The Ugly Stepsister, il film di Emilie Blichfeldt sui trattamenti di bellezza che diventano torture. L’effetto (esasperato) dei canoni di bellezza nel body horror dal 30 ottobre nelle sale
The Ugly Stepsister è stato accolto con episodi di malori e nausea dal pubblico alle anteprime al Sundance Film Festival e all’ultima Berlinale. La riscrittura della favola di Cenerentola arriva al cinema il 30 ottobre, pronta per sconvolgere il pubblico italiano e regalare a tutti un Halloween ricco di sangue, jumpscare e molti spunti di riflessione sulla medicina estetica e i canoni di bellezza.
Perché se la scarpetta non calza… basta tagliarsi il piede. Questa la conclusione di Elvira, sorellastra di Cenerentola, che pur di essere scelta dal principe azzurro e vincere la competizione con la sorella acquisita, Agnese, detta bellissima da tutti, si sottopone volontariamente a svariati interventi di bellezza per migliorare il suo aspetto sopportando qualunque sofferenza, tortura, mutilazione. In una sfida con se stessa (e con sua madre) per dimostrare il suo valore, la sorellastra di Cenerentola, interpretata da una talentuosa Lea Myren, si sottopone a veri e propri interventi di modificazione corporea per essere più appetibile al rampollo e al suo patrimonio, tra cui farsi intessere le ciglia finte una ad una direttamente sulla palpebra, o farsi annullare la gobbetta sul naso con uno scalpello. Non mancano le miracolose formule dimagranti, in versione casalinga e davvero… inquietanti. Ma la cosa più spaventosa è che, se magari non in Cenerentola, tutti questi trattamenti di bellezza da brivido venivano eseguiti davvero in passato e queste sofferenze vissute da chissà quante migliaia di donne. A volte, forse, anche anche costo della vita. La favola di Cenerentola viene raccontata come non si era mai vista prima, con una forza che solo il genere horror possiede, che in realtà ha molto più in comune con le narrazioni originali delle favole, ricche di moniti e risvolti tragici, delle versioni edulcorate a cui siamo abituati.

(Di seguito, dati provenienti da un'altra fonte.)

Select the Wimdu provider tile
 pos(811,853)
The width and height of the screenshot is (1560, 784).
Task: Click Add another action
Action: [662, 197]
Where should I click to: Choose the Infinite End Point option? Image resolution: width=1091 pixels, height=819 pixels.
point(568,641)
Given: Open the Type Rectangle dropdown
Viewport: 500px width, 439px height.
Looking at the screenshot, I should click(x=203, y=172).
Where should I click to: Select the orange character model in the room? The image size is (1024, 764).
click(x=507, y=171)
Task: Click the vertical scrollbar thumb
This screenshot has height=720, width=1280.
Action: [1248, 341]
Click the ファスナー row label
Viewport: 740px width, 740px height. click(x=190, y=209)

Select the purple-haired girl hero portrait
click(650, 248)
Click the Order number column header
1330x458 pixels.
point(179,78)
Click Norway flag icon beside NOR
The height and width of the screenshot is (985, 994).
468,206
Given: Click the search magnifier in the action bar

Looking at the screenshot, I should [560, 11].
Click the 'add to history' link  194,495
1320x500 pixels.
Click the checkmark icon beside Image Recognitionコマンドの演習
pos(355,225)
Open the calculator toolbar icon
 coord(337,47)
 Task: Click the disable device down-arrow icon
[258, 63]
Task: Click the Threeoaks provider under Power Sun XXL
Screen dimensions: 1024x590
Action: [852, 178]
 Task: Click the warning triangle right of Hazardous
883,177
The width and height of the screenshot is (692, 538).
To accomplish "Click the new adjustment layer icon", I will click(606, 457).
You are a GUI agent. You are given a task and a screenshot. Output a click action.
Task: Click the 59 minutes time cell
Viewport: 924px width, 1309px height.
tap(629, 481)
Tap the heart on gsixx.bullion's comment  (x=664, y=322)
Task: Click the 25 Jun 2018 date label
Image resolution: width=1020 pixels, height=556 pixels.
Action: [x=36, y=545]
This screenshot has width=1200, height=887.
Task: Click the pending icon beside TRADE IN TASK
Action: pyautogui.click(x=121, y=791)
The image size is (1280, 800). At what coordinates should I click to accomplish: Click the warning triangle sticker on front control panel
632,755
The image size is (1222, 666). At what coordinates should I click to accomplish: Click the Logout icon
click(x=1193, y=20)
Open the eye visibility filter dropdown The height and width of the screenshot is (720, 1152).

Il genere del body horror racconta l’ossessione con la bellezza
Nel film body horror della regista norvegese Emilie Blichfeldt vediamo una favola stravolta nel suo lato più oscuro, dove le insicurezze e la paura prendono vita attraverso soluzioni dolorose e difficili da superare che portano la protagonista al limite tra la vita e la morte. Se oggi per avere le ciglia più lunghe basta un appuntamento di un’ora in un centro estetico, in epoca Vittoriana le ciglia finte venivano intessute con ago e filo direttamente sulla palpebra. Questa e altre storie di bellezza da brivido si scoprono nella pellicola, dalla rinoplastica fatta con lo scalpello all’amputazione delle dita del piede per infilare la scarpetta. Una dimostrazione di come il gore e il body horror parlino perfettamente della questione “corpo” nel 2025. Con violenza e sangue, elementi d’altronde, molto corporei. «Sono stata ispirata dall’approccio di David Cronenberg al genere: le trasformazioni del corpo diventano metafore dei difetti, i dilemmi e le paure interiori dei suoi personaggi, o persino un commento politico su come la società influenzi l’individuo» racconta la regista. All’inizio dell’anno era stato The Substance, grande successo al botteghino con Demi Moore e Margaret Qualley ad aver sollevato la questione dell’ossessione su corpo e il suo riflesso, la ricerca del miracolo contro l’invecchiamento, e del dialogo sulla confronto con le altre donne, attivo sia socialmente all’interno di ognuna. The Ugly Stepstister porta invece all’estremo la questione dei ritocchi estetici, a cui oggi è sempre più facile accedere, raccontando perfettamente la rassegnazione e l’esasperazione di non aver altra scelta che soffrire per essere bella, nascondendo la sottile speranza di ottenere dall’altra parte del dolore, quello per cui si sta lottando. La pena per non essere belle, è quella di non sposare il principe bello e ricco, di non avere futuro, di far morire di fame la famiglia. Alla fine però, ci si sente quasi in diritto di pretendere quello che si desidera, dopo tutta la fatica fatta, e si finisce a far cose di cui ci si potrebbe pentire.